- WORK TO COMPLETE -
Take the lines below from the one with "Given: Sort by Start of Period column" through the one with "The height and" and retype them exactly. Include nothing else, and no pictures.

- LISTED ENTRIES -
=======
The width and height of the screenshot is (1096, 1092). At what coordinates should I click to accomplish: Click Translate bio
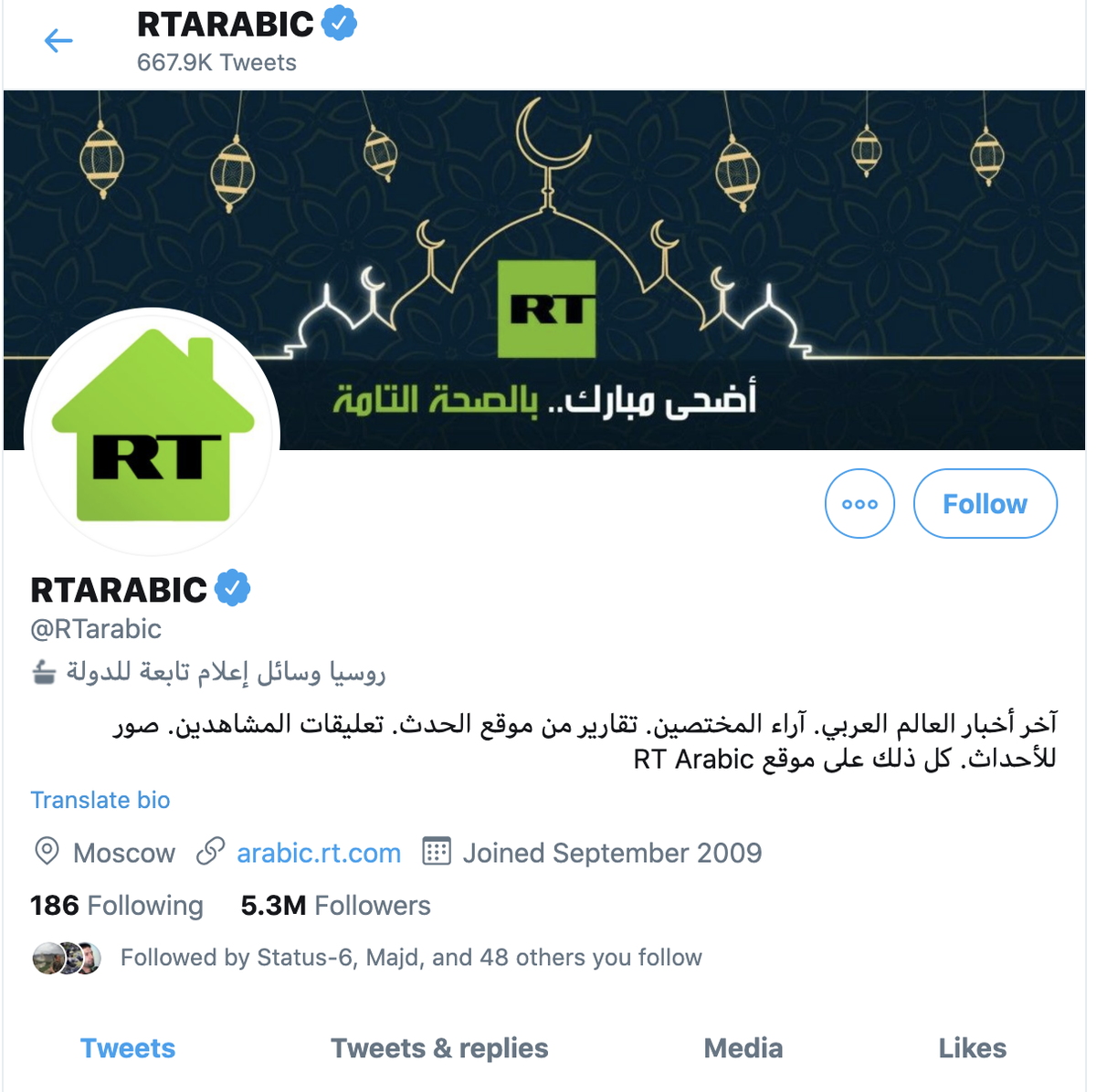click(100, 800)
=======
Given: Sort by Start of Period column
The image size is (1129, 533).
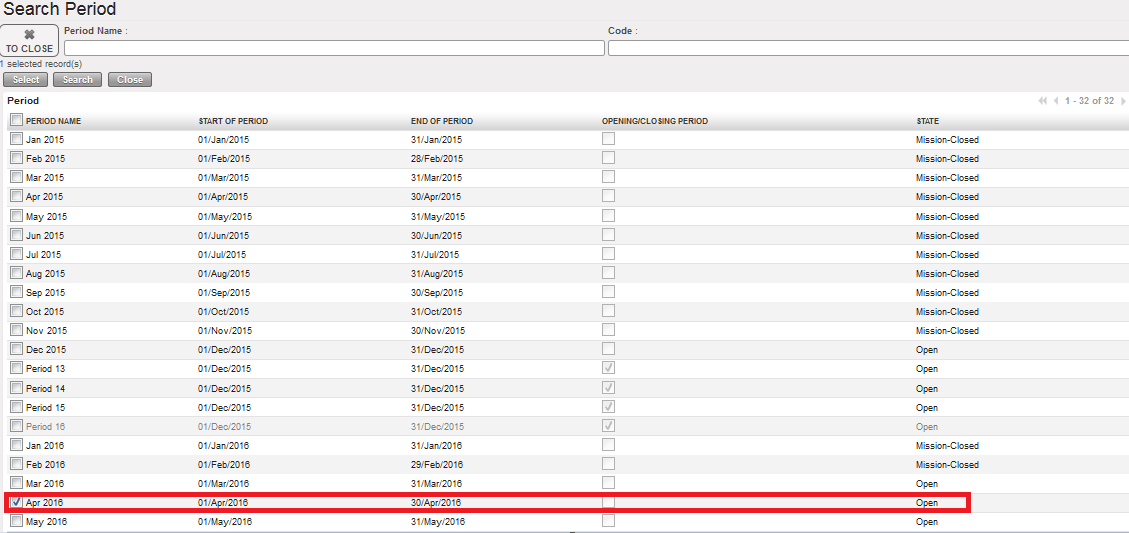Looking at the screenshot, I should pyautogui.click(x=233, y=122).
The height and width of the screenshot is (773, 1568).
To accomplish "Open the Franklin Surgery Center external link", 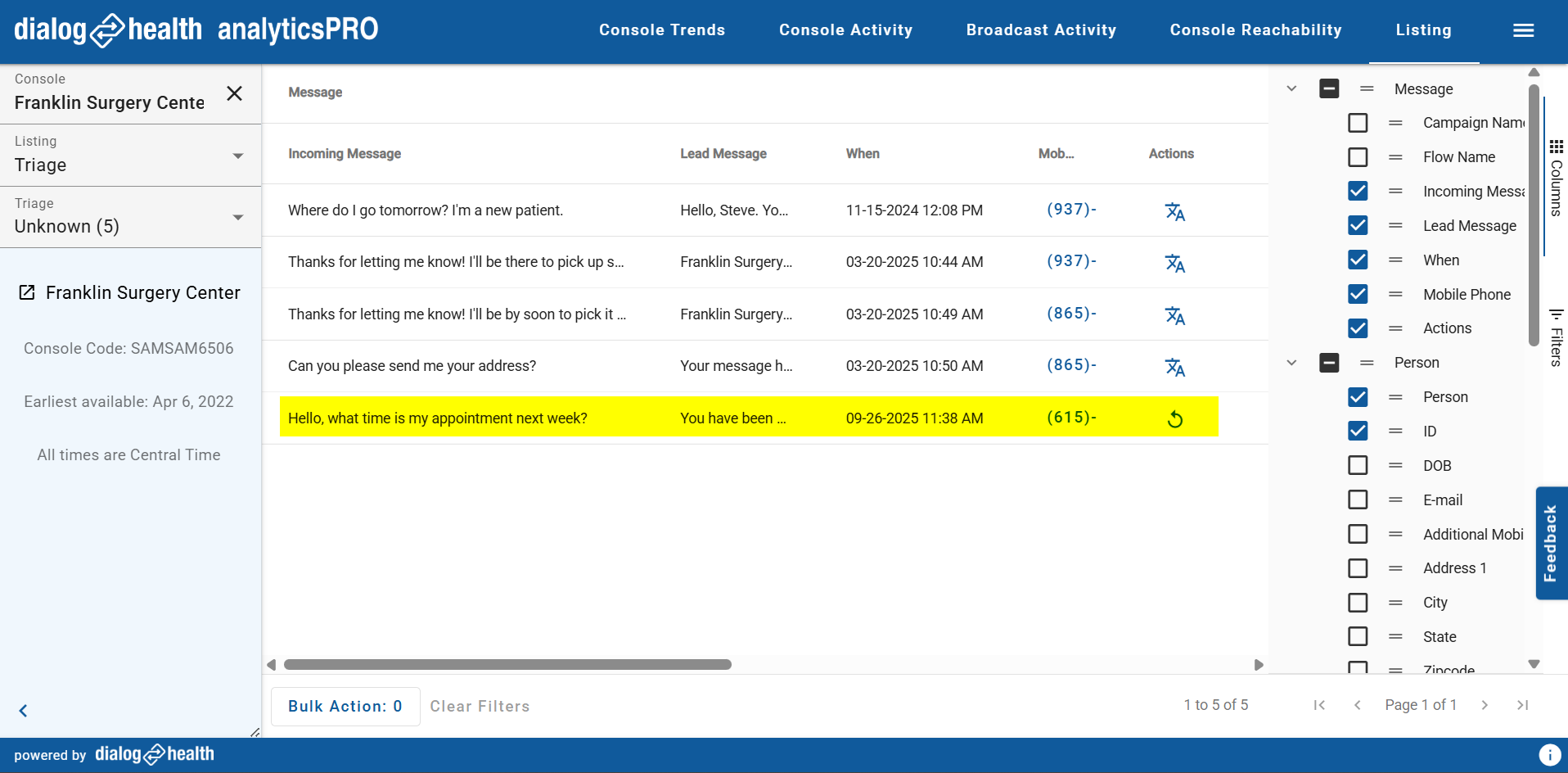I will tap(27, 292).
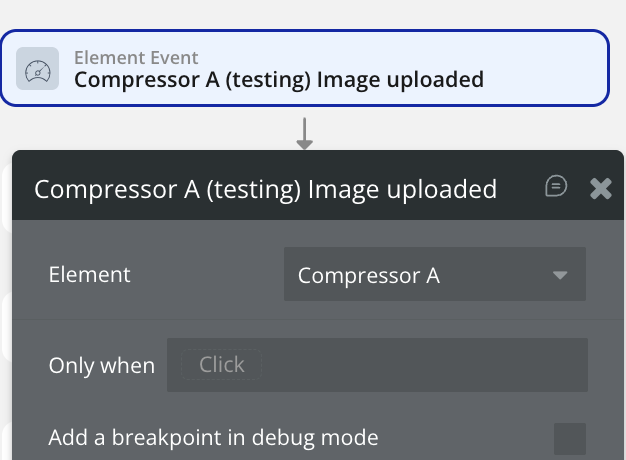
=======
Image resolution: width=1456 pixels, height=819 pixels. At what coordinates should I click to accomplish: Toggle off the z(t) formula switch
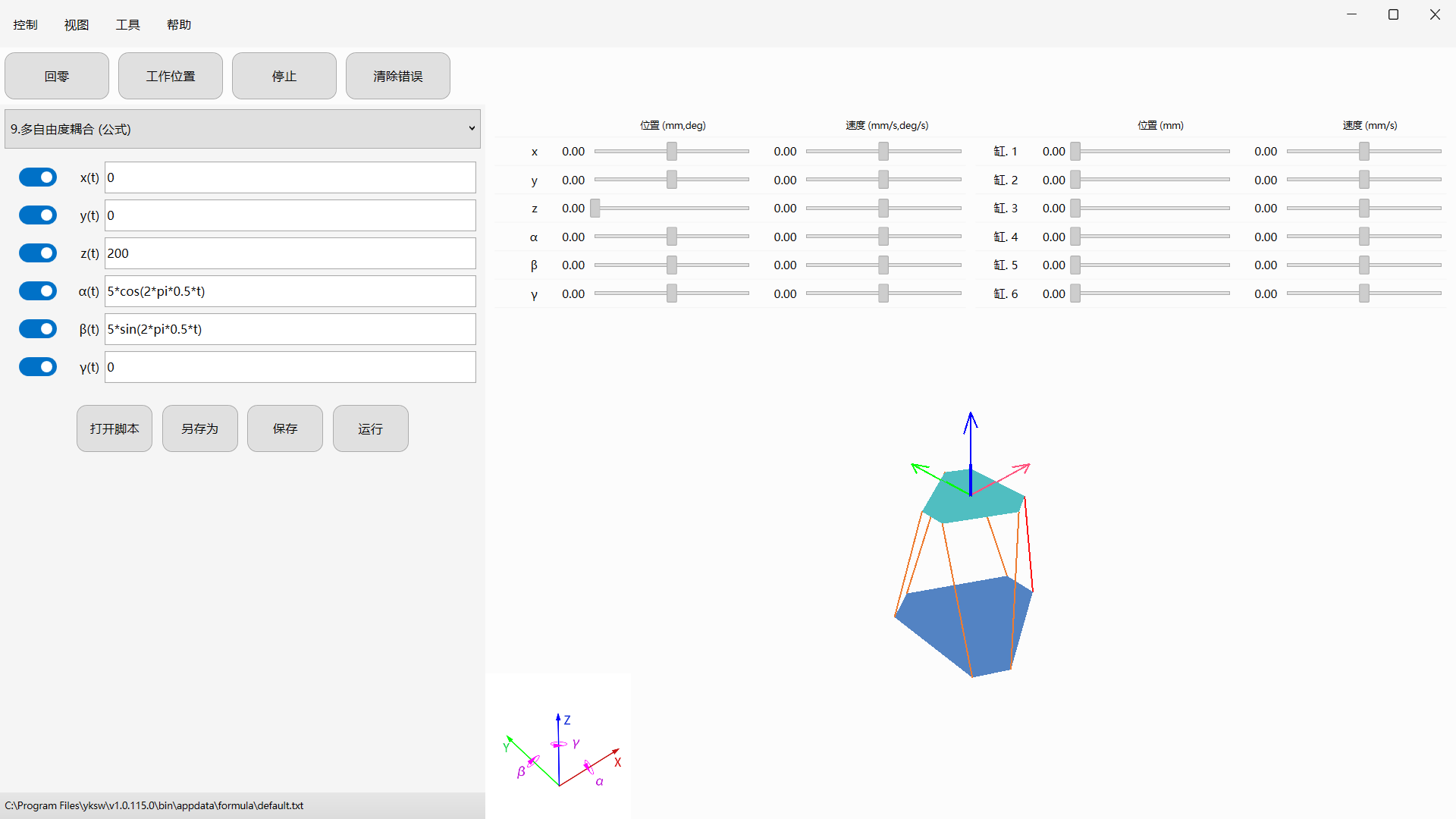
=======
- WRITTEN SOLUTION -
Given: Sort by Start of Period column
The image size is (1129, 533).
Looking at the screenshot, I should pyautogui.click(x=233, y=122).
The height and width of the screenshot is (773, 1568).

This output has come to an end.